Aim of the task: Lay out the records below as a Markdown table with the columns No. and Line, numbering each non-blank line in order and skipping blank lines.

Dataset content:
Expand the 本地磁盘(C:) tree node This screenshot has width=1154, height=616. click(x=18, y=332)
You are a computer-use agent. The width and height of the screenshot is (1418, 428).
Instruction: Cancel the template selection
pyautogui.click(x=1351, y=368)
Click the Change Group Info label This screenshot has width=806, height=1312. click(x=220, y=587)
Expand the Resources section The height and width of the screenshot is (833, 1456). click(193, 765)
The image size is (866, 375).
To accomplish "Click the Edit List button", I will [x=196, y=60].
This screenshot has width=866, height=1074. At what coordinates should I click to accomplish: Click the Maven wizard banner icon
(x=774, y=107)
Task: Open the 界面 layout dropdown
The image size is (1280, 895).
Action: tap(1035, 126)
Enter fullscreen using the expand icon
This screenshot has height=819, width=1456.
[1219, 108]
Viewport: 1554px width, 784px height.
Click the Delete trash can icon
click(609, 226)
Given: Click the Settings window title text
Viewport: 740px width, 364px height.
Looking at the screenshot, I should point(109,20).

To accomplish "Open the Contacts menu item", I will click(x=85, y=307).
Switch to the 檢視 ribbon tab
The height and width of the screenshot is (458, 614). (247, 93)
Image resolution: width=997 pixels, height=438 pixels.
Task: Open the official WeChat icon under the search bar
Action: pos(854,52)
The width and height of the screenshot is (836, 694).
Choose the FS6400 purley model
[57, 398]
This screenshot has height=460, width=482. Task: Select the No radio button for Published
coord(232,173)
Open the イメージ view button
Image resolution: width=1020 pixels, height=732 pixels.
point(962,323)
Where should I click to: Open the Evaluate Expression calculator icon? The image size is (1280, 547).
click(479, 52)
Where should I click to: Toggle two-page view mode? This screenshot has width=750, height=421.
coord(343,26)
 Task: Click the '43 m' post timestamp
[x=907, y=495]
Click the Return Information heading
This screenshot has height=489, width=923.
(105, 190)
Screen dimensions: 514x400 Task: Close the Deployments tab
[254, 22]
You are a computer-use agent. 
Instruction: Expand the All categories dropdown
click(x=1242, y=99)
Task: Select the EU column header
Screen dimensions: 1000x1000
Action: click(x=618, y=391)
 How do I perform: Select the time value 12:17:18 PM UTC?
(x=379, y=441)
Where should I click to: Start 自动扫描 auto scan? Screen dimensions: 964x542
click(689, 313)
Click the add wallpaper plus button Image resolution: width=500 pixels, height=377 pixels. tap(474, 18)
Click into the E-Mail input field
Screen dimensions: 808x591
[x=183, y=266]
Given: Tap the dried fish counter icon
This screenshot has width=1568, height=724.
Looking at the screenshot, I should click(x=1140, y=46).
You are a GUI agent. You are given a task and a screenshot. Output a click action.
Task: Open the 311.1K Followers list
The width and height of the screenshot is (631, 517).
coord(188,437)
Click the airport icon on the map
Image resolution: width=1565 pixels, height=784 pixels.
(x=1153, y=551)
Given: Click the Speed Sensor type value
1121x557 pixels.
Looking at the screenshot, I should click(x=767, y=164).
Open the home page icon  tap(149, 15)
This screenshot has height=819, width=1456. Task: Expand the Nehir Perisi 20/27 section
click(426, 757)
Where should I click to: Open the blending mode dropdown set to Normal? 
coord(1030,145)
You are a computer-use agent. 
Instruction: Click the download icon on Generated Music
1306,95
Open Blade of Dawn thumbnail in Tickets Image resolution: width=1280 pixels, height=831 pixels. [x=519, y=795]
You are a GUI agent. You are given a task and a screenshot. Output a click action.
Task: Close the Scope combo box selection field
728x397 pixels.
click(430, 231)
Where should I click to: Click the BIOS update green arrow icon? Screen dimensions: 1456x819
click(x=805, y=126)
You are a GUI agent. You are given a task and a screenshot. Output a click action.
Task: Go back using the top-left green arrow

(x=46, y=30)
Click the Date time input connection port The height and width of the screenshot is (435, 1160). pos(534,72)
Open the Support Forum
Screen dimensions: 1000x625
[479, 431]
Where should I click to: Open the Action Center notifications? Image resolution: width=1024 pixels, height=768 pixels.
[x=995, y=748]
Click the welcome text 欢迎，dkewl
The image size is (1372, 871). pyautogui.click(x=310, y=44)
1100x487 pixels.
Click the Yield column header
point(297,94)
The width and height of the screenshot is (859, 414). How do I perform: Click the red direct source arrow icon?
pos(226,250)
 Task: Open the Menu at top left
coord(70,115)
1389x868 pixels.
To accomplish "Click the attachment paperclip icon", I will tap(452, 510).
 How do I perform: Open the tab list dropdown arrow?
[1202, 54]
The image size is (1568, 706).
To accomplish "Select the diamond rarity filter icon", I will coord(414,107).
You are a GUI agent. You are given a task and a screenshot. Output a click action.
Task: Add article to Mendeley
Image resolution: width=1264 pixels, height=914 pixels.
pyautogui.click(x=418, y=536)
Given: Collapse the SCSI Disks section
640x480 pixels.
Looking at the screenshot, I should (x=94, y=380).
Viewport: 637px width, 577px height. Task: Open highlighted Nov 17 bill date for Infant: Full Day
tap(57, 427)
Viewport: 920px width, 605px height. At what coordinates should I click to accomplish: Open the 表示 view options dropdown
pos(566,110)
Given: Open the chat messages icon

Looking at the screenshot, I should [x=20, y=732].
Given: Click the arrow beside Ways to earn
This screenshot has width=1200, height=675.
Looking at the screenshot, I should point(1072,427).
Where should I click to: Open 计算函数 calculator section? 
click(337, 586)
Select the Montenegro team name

Answer to this task:
| No. | Line |
|---|---|
| 1 | Expand the 本地磁盘(C:) tree node This screenshot has width=1154, height=616. click(x=18, y=332) |
| 2 | You are a computer-use agent. The width and height of the screenshot is (1418, 428). |
| 3 | Instruction: Cancel the template selection |
| 4 | pyautogui.click(x=1351, y=368) |
| 5 | Click the Change Group Info label This screenshot has width=806, height=1312. click(x=220, y=587) |
| 6 | Expand the Resources section The height and width of the screenshot is (833, 1456). click(193, 765) |
| 7 | The image size is (866, 375). |
| 8 | To accomplish "Click the Edit List button", I will [x=196, y=60]. |
| 9 | This screenshot has width=866, height=1074. At what coordinates should I click to accomplish: Click the Maven wizard banner icon |
| 10 | (x=774, y=107) |
| 11 | Task: Open the 界面 layout dropdown |
| 12 | The image size is (1280, 895). |
| 13 | Action: tap(1035, 126) |
| 14 | Enter fullscreen using the expand icon |
| 15 | This screenshot has height=819, width=1456. |
| 16 | [1219, 108] |
| 17 | Viewport: 1554px width, 784px height. |
| 18 | Click the Delete trash can icon |
| 19 | click(609, 226) |
| 20 | Given: Click the Settings window title text |
| 21 | Viewport: 740px width, 364px height. |
| 22 | Looking at the screenshot, I should point(109,20). |
| 23 | To accomplish "Open the Contacts menu item", I will click(x=85, y=307). |
| 24 | Switch to the 檢視 ribbon tab |
| 25 | The height and width of the screenshot is (458, 614). (247, 93) |
| 26 | Image resolution: width=997 pixels, height=438 pixels. |
| 27 | Task: Open the official WeChat icon under the search bar |
| 28 | Action: pos(854,52) |
| 29 | The width and height of the screenshot is (836, 694). |
| 30 | Choose the FS6400 purley model |
| 31 | [57, 398] |
| 32 | This screenshot has height=460, width=482. Task: Select the No radio button for Published |
| 33 | coord(232,173) |
| 34 | Open the イメージ view button |
| 35 | Image resolution: width=1020 pixels, height=732 pixels. |
| 36 | point(962,323) |
| 37 | Where should I click to: Open the Evaluate Expression calculator icon? The image size is (1280, 547). |
| 38 | click(479, 52) |
| 39 | Where should I click to: Toggle two-page view mode? This screenshot has width=750, height=421. |
| 40 | coord(343,26) |
| 41 |  Task: Click the '43 m' post timestamp |
| 42 | [x=907, y=495] |
| 43 | Click the Return Information heading |
| 44 | This screenshot has height=489, width=923. |
| 45 | (105, 190) |
| 46 | Screen dimensions: 514x400 Task: Close the Deployments tab |
| 47 | [254, 22] |
| 48 | You are a computer-use agent.  |
| 49 | Instruction: Expand the All categories dropdown |
| 50 | click(x=1242, y=99) |
| 51 | Task: Select the EU column header |
| 52 | Screen dimensions: 1000x1000 |
| 53 | Action: click(x=618, y=391) |
| 54 |  How do I perform: Select the time value 12:17:18 PM UTC? |
| 55 | (x=379, y=441) |
| 56 | Where should I click to: Start 自动扫描 auto scan? Screen dimensions: 964x542 |
| 57 | click(689, 313) |
| 58 | Click the add wallpaper plus button Image resolution: width=500 pixels, height=377 pixels. tap(474, 18) |
| 59 | Click into the E-Mail input field |
| 60 | Screen dimensions: 808x591 |
| 61 | [x=183, y=266] |
| 62 | Given: Tap the dried fish counter icon |
| 63 | This screenshot has width=1568, height=724. |
| 64 | Looking at the screenshot, I should click(x=1140, y=46). |
| 65 | You are a GUI agent. You are given a task and a screenshot. Output a click action. |
| 66 | Task: Open the 311.1K Followers list |
| 67 | The width and height of the screenshot is (631, 517). |
| 68 | coord(188,437) |
| 69 | Click the airport icon on the map |
| 70 | Image resolution: width=1565 pixels, height=784 pixels. |
| 71 | (x=1153, y=551) |
| 72 | Given: Click the Speed Sensor type value |
| 73 | 1121x557 pixels. |
| 74 | Looking at the screenshot, I should click(x=767, y=164). |
| 75 | Open the home page icon  tap(149, 15) |
| 76 | This screenshot has height=819, width=1456. Task: Expand the Nehir Perisi 20/27 section |
| 77 | click(426, 757) |
| 78 | Where should I click to: Open the blending mode dropdown set to Normal?  |
| 79 | coord(1030,145) |
| 80 | You are a computer-use agent.  |
| 81 | Instruction: Click the download icon on Generated Music |
| 82 | 1306,95 |
| 83 | Open Blade of Dawn thumbnail in Tickets Image resolution: width=1280 pixels, height=831 pixels. [x=519, y=795] |
| 84 | You are a GUI agent. You are given a task and a screenshot. Output a click action. |
| 85 | Task: Close the Scope combo box selection field |
| 86 | 728x397 pixels. |
| 87 | click(430, 231) |
| 88 | Where should I click to: Click the BIOS update green arrow icon? Screen dimensions: 1456x819 |
| 89 | click(x=805, y=126) |
| 90 | You are a GUI agent. You are given a task and a screenshot. Output a click action. |
| 91 | Task: Go back using the top-left green arrow |
| 92 | (x=46, y=30) |
| 93 | Click the Date time input connection port The height and width of the screenshot is (435, 1160). pos(534,72) |
| 94 | Open the Support Forum |
| 95 | Screen dimensions: 1000x625 |
| 96 | [479, 431] |
| 97 | Where should I click to: Open the Action Center notifications? Image resolution: width=1024 pixels, height=768 pixels. |
| 98 | [x=995, y=748] |
| 99 | Click the welcome text 欢迎，dkewl |
| 100 | The image size is (1372, 871). pyautogui.click(x=310, y=44) |
| 101 | 1100x487 pixels. |
| 102 | Click the Yield column header |
| 103 | point(297,94) |
| 104 | The width and height of the screenshot is (859, 414). How do I perform: Click the red direct source arrow icon? |
| 105 | pos(226,250) |
| 106 |  Task: Open the Menu at top left |
| 107 | coord(70,115) |
| 108 | 1389x868 pixels. |
| 109 | To accomplish "Click the attachment paperclip icon", I will tap(452, 510). |
| 110 |  How do I perform: Open the tab list dropdown arrow? |
| 111 | [1202, 54] |
| 112 | The image size is (1568, 706). |
| 113 | To accomplish "Select the diamond rarity filter icon", I will coord(414,107). |
| 114 | You are a GUI agent. You are given a task and a screenshot. Output a click action. |
| 115 | Task: Add article to Mendeley |
| 116 | Image resolution: width=1264 pixels, height=914 pixels. |
| 117 | pyautogui.click(x=418, y=536) |
| 118 | Given: Collapse the SCSI Disks section |
| 119 | 640x480 pixels. |
| 120 | Looking at the screenshot, I should (x=94, y=380). |
| 121 | Viewport: 637px width, 577px height. Task: Open highlighted Nov 17 bill date for Infant: Full Day |
| 122 | tap(57, 427) |
| 123 | Viewport: 920px width, 605px height. At what coordinates should I click to accomplish: Open the 表示 view options dropdown |
| 124 | pos(566,110) |
| 125 | Given: Open the chat messages icon |
| 126 | Looking at the screenshot, I should [x=20, y=732]. |
| 127 | Given: Click the arrow beside Ways to earn |
| 128 | This screenshot has width=1200, height=675. |
| 129 | Looking at the screenshot, I should point(1072,427). |
| 130 | Where should I click to: Open 计算函数 calculator section?  |
| 131 | click(337, 586) |
| 132 | Select the Montenegro team name |